On April 7, a federal judge denied the motion of Wyndham Hotels & Resorts, LLC (“Wyndham”) to dismiss a complaint brought by the Federal Trade Commission (“FTC”) for unfair or deceptive acts or practices based on alleged breaches of the property management system used by Wyndham and its franchisees. This was the first time a business has challenged the FTC’s enforcement authority in this area. The ruling affirms the FTC’S authority and allows the agency to move forward with a consideration of potential liability. We previously reported on this case in a Privacy Alert dated December 17, 2013.
The FTC action alleged that franchisor entity Wyndham Hotels & Resorts, along with its affiliates and franchisees, engaged in deceptive practices by misrepresenting that they used “industry standard practices” and “commercially reasonable efforts” to secure the data they collected from their guests, and in “unfair” practices by failing to protect customer data.

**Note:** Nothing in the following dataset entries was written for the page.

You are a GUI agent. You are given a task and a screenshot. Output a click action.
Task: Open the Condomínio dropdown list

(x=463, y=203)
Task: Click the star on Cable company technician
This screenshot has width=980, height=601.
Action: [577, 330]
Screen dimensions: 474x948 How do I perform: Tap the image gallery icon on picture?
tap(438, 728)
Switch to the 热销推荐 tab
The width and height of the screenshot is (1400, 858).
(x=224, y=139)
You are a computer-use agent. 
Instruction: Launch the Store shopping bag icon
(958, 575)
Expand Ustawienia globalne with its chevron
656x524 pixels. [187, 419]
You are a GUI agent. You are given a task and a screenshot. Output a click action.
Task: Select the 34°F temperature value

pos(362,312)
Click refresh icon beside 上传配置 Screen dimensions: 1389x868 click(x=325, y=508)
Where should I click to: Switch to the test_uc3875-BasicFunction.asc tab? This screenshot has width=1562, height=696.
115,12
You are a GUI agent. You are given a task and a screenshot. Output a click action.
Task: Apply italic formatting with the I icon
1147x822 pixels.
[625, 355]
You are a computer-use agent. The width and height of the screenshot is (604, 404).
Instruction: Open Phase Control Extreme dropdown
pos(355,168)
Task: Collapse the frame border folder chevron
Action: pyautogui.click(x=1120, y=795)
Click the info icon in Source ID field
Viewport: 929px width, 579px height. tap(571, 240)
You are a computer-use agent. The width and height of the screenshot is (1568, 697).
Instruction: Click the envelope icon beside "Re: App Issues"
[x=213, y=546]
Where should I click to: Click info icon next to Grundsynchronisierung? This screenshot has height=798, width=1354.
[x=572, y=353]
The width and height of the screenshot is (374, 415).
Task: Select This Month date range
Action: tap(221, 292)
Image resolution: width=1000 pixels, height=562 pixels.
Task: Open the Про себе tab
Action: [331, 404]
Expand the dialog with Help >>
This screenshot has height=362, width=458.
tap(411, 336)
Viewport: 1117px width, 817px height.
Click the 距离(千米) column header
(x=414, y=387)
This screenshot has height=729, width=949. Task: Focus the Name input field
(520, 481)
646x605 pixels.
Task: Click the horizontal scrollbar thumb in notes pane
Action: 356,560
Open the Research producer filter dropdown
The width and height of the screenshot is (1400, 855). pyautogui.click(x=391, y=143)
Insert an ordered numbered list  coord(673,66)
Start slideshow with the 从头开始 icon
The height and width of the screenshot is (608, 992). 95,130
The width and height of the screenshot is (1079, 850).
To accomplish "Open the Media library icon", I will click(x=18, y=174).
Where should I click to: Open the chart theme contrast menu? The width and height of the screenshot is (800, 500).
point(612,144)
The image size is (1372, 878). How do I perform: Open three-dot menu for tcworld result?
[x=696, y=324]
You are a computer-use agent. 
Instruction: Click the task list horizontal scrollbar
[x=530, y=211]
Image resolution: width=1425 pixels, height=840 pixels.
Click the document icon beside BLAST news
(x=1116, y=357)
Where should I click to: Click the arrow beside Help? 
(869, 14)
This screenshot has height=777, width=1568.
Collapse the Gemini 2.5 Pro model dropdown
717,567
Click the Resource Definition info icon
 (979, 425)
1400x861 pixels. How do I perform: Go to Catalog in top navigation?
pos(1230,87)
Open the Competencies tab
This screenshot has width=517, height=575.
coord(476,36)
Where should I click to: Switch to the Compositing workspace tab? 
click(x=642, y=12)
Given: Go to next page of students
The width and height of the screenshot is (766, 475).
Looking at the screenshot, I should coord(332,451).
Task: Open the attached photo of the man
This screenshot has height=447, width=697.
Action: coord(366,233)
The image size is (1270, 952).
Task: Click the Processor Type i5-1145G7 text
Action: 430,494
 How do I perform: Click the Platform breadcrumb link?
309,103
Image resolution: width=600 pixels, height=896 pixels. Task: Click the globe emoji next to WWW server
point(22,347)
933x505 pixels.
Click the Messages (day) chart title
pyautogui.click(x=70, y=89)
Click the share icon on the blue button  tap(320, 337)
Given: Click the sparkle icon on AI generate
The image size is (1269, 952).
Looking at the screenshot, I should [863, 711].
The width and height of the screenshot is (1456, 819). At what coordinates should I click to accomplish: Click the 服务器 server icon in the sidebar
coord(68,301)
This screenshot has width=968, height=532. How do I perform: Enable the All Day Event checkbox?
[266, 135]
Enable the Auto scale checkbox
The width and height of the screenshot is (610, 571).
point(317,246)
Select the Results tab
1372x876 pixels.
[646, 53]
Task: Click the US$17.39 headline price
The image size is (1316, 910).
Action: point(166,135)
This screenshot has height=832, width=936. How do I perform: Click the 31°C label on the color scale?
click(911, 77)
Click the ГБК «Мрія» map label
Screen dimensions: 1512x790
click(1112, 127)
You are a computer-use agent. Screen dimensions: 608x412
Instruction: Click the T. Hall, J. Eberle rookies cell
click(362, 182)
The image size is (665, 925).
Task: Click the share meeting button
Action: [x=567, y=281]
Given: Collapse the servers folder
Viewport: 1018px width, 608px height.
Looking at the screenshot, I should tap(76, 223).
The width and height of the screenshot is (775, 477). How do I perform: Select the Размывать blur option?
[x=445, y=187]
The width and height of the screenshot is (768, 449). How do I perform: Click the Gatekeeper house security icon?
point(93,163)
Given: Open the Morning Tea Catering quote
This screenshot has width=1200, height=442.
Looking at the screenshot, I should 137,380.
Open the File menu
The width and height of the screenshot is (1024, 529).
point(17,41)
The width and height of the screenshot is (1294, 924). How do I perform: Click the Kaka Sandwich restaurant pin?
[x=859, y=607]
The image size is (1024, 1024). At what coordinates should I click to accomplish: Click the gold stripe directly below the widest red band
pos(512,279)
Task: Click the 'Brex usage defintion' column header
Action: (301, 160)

Wyndham moved to dismiss the complaint on the grounds that the FTC does not have the authority to assert an unfairness claim in the data security context, that the FTC must promulgate regulations before bringing an unfairness claim, and that the FTC did not sufficiently plead allegations to support its unfairness or deception claim, in part because the hotels operated by franchisees are separate entities for which Wyndham is not legally responsible. The court disagreed with each of Wyndham’s arguments.
Of particular interest to franchisors is the rejection of Wyndham’s contention that “as a matter of law, it [Wyndham] is necessarily a separate entity from Wyndham-branded hotels,” such that each maintain their own computer networks and engage in separate data collection practices. The court noted that the FTC alleged that Wyndham failed to provide reasonable security for the personal information collected by it and its franchisees, and determined that the allegation was sufficient to withstand a motion to dismiss.
The court made clear that its opinion is not a determination on liability, and that the decision “does not give the FTC a blank check to sustain a lawsuit against every business that has been hacked. Instead the Court denies a motion to dismiss given the allegations in this complaint.” However, the opinion clearly supports further enforcement actions by the FTC in the data privacy and security areas. It also illustrates the difficulty franchisors may have in separating their liability for data security snafus from that of their franchisees, particularly when the franchisor exercises some control, and the franchisor and franchisees share a network or are otherwise susceptible to breaches of each other’s systems. In addition, this case serves as a reminder that businesses should carefully consider what they state in their website privacy policies relative to data security.
We will continue to monitor this case as it proceeds.